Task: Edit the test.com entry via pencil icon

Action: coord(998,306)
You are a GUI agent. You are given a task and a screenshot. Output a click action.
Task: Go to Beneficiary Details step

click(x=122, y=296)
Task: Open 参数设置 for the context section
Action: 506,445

:::

• [TUJUAN ANDA] Ambil setiap baris dari catatan di atas yang memuat kata "click". Tulis baris-baris itu apa adanya.

• [PENYELESAIAN LENGKAP]
You are a GUI agent. You are given a task and a screenshot. Output a click action.
click(x=122, y=296)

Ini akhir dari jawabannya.